What to do | Lines that include "computer" make up the answer; copy all of them from the data below.

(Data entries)
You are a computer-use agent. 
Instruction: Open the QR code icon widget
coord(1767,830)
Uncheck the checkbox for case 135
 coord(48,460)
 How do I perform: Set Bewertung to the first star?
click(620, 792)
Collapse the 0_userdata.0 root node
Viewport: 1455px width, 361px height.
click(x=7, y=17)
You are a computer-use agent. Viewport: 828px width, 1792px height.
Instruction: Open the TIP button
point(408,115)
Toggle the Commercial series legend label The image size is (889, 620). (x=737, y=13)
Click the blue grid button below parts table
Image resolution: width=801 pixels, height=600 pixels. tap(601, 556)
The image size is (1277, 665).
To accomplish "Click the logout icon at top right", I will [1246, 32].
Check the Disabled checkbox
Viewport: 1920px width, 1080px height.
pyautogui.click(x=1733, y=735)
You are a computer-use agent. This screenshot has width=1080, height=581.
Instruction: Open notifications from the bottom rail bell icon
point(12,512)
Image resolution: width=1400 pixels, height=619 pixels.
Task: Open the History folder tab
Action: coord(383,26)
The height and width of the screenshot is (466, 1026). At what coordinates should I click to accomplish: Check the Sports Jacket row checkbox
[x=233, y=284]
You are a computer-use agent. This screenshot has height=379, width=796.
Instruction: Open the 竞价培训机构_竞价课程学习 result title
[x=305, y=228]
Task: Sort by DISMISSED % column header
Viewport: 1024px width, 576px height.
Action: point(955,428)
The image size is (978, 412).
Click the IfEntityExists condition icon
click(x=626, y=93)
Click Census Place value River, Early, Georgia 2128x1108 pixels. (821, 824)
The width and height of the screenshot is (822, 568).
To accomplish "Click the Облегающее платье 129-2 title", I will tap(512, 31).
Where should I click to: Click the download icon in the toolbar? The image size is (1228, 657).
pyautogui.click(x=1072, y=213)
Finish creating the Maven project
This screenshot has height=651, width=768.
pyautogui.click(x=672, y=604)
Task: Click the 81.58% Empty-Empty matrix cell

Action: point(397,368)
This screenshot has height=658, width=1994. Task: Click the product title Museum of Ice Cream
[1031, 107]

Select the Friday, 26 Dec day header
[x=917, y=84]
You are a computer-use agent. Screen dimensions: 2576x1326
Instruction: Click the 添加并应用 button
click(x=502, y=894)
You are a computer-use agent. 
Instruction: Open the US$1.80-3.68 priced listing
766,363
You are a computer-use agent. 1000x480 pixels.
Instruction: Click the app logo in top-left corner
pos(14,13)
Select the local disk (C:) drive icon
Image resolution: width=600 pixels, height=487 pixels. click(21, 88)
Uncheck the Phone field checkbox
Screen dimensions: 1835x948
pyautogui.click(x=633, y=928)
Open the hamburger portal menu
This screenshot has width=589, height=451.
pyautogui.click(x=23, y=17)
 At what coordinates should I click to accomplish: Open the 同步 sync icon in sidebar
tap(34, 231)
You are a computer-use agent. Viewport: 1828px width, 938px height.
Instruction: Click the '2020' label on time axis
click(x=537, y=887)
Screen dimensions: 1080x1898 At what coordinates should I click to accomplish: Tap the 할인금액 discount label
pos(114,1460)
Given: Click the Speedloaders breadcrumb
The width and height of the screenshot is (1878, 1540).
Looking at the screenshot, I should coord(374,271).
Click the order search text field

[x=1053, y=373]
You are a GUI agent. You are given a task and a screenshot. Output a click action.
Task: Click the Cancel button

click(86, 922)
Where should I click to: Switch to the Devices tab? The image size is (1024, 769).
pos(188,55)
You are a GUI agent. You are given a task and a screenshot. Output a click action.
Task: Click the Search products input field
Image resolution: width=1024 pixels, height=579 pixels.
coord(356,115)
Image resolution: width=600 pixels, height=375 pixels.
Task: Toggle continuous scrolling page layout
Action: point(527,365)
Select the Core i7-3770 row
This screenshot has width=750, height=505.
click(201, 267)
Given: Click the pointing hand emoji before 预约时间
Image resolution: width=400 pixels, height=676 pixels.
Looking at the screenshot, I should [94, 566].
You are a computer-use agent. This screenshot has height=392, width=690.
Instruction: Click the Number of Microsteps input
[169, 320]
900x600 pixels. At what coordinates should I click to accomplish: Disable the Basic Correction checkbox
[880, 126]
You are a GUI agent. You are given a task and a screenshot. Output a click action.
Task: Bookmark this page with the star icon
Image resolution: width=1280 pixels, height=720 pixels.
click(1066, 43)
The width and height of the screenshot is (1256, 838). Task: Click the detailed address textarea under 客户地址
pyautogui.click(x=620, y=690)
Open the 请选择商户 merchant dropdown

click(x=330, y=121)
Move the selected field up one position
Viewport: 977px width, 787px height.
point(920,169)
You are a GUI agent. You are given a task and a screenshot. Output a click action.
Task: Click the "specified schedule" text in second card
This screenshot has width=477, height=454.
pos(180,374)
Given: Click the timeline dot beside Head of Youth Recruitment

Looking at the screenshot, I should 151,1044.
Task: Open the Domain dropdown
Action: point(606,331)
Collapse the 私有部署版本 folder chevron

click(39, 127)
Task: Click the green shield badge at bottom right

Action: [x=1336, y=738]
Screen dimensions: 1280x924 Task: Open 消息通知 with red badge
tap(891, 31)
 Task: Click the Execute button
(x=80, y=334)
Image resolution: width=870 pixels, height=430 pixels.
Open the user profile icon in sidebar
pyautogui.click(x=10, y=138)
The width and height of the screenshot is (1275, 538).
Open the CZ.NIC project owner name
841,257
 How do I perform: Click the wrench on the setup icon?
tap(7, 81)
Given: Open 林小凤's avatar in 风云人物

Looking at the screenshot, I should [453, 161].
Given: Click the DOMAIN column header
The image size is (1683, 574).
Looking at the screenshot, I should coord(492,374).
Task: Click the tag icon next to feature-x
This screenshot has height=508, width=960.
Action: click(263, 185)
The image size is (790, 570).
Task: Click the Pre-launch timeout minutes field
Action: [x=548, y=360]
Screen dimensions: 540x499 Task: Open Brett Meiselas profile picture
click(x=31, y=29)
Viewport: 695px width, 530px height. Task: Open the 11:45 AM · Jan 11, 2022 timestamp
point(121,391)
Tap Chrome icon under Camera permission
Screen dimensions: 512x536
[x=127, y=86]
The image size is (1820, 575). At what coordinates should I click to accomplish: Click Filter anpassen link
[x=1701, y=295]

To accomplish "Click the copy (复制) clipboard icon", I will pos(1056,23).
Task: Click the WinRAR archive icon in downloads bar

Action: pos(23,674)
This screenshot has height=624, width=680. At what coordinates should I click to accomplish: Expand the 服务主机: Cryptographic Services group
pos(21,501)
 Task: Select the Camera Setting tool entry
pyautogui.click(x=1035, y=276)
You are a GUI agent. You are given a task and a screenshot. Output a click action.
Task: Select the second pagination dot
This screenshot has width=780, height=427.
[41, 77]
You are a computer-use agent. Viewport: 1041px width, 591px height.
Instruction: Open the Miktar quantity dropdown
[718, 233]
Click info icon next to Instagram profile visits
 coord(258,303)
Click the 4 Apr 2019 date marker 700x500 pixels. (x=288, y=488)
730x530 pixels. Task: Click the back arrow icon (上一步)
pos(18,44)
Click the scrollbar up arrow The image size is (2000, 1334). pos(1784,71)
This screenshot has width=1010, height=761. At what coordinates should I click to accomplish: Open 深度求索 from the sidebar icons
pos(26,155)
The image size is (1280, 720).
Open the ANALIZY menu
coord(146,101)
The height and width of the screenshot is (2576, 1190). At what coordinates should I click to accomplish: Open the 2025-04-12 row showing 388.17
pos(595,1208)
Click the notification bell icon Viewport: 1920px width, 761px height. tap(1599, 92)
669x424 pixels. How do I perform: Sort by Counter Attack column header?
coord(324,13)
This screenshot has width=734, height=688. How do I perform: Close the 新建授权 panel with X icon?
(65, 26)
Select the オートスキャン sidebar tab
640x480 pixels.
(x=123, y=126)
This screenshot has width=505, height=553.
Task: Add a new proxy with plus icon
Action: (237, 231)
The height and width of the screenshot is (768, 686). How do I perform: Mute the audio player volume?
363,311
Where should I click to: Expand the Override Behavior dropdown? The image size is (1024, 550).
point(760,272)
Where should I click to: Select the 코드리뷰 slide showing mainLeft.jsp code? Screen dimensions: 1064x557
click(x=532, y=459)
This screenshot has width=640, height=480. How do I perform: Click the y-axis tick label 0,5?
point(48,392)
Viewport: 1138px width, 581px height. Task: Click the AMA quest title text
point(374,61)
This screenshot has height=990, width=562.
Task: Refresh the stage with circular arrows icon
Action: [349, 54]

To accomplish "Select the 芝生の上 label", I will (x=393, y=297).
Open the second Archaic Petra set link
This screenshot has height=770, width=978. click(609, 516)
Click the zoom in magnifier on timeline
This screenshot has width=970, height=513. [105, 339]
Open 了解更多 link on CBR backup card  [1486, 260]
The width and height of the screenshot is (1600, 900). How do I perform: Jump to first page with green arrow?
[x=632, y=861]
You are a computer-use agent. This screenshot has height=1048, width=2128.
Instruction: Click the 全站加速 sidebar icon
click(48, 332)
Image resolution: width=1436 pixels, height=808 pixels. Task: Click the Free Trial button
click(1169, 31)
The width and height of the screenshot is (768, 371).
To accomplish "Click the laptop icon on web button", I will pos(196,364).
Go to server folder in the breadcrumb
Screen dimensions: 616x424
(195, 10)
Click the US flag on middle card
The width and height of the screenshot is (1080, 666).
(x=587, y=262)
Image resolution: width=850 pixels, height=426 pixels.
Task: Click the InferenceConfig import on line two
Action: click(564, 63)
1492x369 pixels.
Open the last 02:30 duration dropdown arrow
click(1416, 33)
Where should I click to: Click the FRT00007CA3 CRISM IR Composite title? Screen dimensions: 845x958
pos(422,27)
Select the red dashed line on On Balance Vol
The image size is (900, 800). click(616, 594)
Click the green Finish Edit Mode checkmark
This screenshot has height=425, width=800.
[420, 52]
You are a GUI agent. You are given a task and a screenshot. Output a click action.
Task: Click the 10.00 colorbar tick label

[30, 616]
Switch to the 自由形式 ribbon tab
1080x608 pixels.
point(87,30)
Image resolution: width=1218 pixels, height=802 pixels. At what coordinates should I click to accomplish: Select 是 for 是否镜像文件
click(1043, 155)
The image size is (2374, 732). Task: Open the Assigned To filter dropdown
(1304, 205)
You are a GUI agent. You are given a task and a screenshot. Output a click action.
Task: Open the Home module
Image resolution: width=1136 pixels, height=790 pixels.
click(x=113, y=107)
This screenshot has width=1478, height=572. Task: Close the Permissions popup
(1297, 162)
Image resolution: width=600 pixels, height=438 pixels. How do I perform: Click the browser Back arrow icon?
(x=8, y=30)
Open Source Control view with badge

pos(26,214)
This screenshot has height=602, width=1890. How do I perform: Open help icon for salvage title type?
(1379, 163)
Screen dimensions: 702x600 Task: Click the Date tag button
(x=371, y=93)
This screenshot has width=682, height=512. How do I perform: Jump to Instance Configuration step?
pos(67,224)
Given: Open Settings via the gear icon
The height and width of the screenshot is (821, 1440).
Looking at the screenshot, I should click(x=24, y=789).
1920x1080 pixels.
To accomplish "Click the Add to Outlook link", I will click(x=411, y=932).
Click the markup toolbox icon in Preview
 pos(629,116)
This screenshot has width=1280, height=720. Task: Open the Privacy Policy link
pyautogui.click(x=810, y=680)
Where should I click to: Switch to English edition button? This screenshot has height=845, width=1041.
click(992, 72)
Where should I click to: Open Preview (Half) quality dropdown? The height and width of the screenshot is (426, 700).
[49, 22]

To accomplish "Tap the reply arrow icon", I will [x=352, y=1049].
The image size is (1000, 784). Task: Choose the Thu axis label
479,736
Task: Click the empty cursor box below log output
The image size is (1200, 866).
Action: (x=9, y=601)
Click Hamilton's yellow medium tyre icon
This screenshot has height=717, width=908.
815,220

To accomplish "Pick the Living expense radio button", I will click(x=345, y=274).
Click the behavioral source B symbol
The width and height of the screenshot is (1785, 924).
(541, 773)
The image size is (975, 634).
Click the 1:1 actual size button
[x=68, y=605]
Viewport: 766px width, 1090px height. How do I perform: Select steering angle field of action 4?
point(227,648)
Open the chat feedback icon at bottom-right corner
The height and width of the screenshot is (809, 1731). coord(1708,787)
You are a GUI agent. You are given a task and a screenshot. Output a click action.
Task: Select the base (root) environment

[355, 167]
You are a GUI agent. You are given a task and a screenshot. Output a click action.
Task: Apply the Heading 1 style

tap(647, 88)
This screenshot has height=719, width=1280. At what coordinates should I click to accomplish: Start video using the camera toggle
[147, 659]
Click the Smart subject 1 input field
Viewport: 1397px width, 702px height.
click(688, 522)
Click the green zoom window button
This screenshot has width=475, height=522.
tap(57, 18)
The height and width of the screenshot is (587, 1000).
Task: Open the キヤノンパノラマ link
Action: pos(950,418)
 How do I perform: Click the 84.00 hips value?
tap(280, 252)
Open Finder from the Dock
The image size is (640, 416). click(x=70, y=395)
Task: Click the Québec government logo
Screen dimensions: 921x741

Written response |
You are a computer-use agent. 
You are a computer-use agent. Viewport: 828px width, 1792px height.
You are a computer-use agent. This screenshot has width=1080, height=581.
You are a computer-use agent. This screenshot has height=379, width=796.
You are a computer-use agent. Screen dimensions: 2576x1326
You are a computer-use agent. 
You are a computer-use agent. 1000x480 pixels.
You are a computer-use agent. Viewport: 1828px width, 938px height.
You are a computer-use agent. This screenshot has height=392, width=690.
You are a computer-use agent. Viewport: 1041px width, 591px height.
You are a computer-use agent. This screenshot has height=1048, width=2128.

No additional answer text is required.